Comme une odeur de rébellion
Mais, sachant que toute médaille a deux côtés, comment vont réagir les clients, déjà sollicités de toutes parts, lorsqu’ils seront bombardés d’odeurs de toutes sortes, mélangeant, aux détours des rayons du supermarché, des effluves de pain chaud, de sous-bois sous la pluie et de crème solaire à la noix de coco?
«Trop, c’est comme pas assez», dirait l’expression populaire. Les bulles olfactives que vont nous imposer les gourous du marketing ne risquent-elles pas d’avoir un effet contraire à leurs attentes?

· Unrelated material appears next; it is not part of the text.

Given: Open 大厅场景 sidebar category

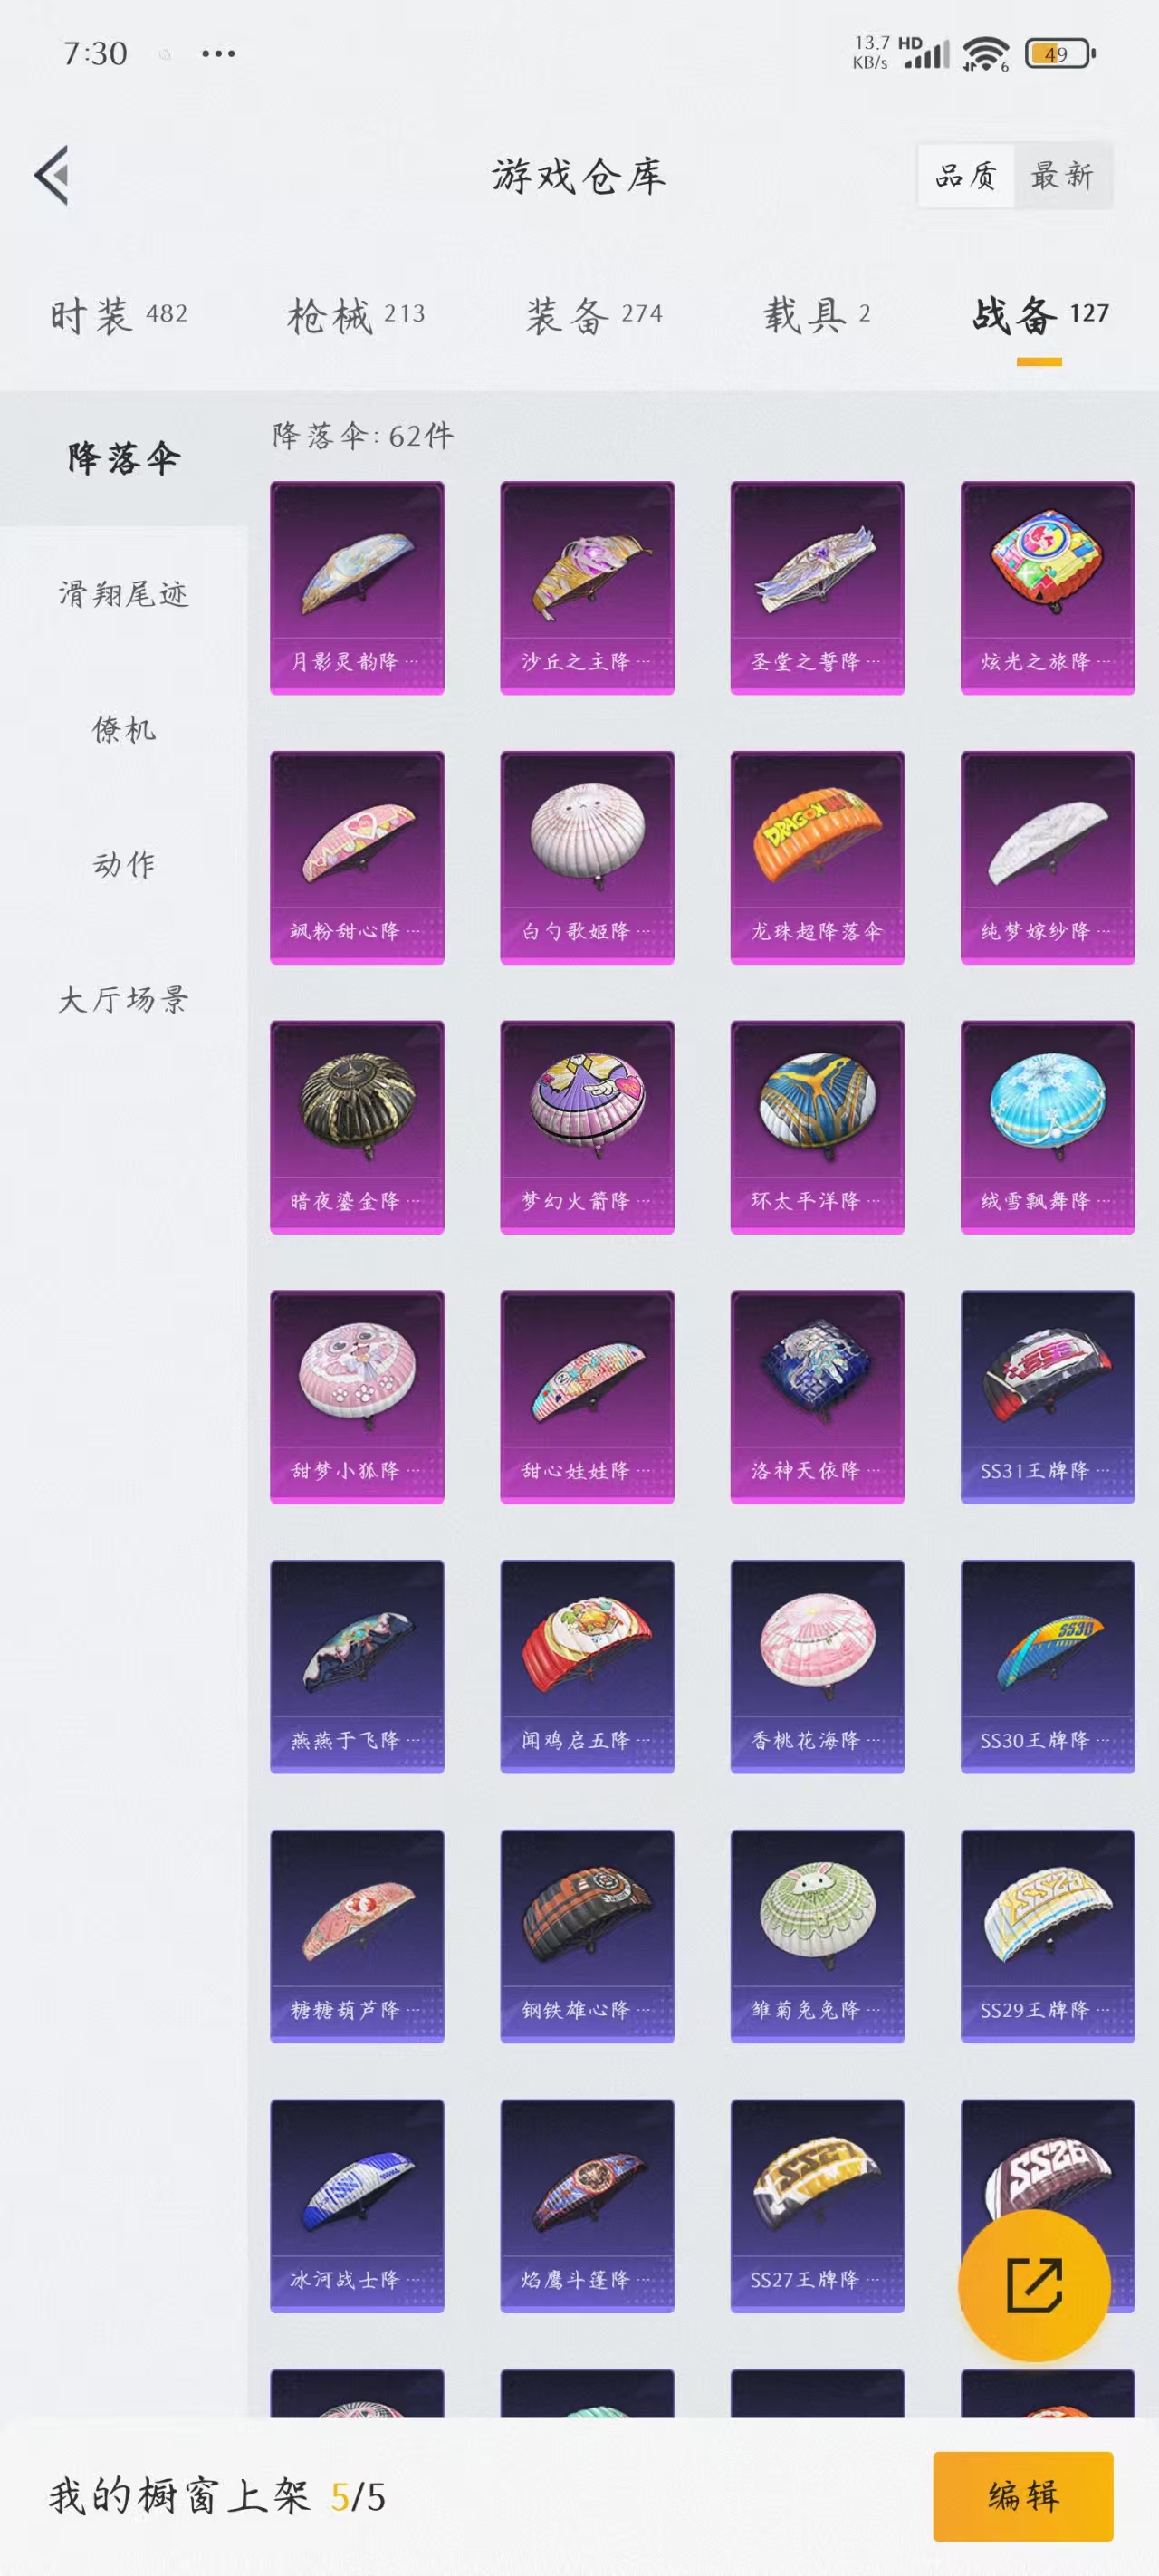Looking at the screenshot, I should (123, 999).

Jusqu’où tolérerons-nous ces nouvelles agressions sensorielles, sachant qu’en Amérique du Nord un lobby, aussi fort que celui de la ligue antitabac, tente de mettre au ban de la société les parfums et les désodorisants, coupables, disent-ils, de troubler les nez sensibles et de causer migraines, asthme et allergies?
Aujourd’hui, les établissements «sans odeurs» (scent-free) sont légion, allant des écoles aux édifices publics, en passant par les hôpitaux. Pire, moyennant un léger supplément, certains hôtels offrent désormais des chambres «sans odeurs» (savons sans parfum, produits de nettoyage écologiques, etc.).
Bref, les agences de marketing, confrontées au désintérêt des consommateurs (lire aussi: Les consommateurs en ont ras-le-bol de la publicité) couplé à une chute des prix de vente de l’espace publicitaire, risquent bien de tout tenter pour innover, au risque de provoquer, chez le consommateur, des réactions parfois mitigées.
(1) Proust, Marcel. «À la recherche du temps perdu, tome 1: Du côté de chez Swann», 1913.
Sources:
– Bergeron, Ulysse. «Une technologie qui a du pif», Le Devoir, 19 octobre 2005.
– Gagné, Jean-Simon. «Une odeur de croisade», Le Soleil, 21 juillet 2005.
– Lebas, Maya. «Dubaï invente les appartements sensoriels», Le Figaro, 12 décembre 2005.
– Métro (Montréal). «Mener par le bout du nez ou comment augmenter ses ventes à coups de « poush-poush »», 13 janvier 2006.
– P.D.V. «Du pain d’épices au rayon lingerie!», Le Soir, 14 décembre 2005.
– Smets, Joëlle. «Le client est mené par le bout du nez», Le Soir, 14 décembre 2005.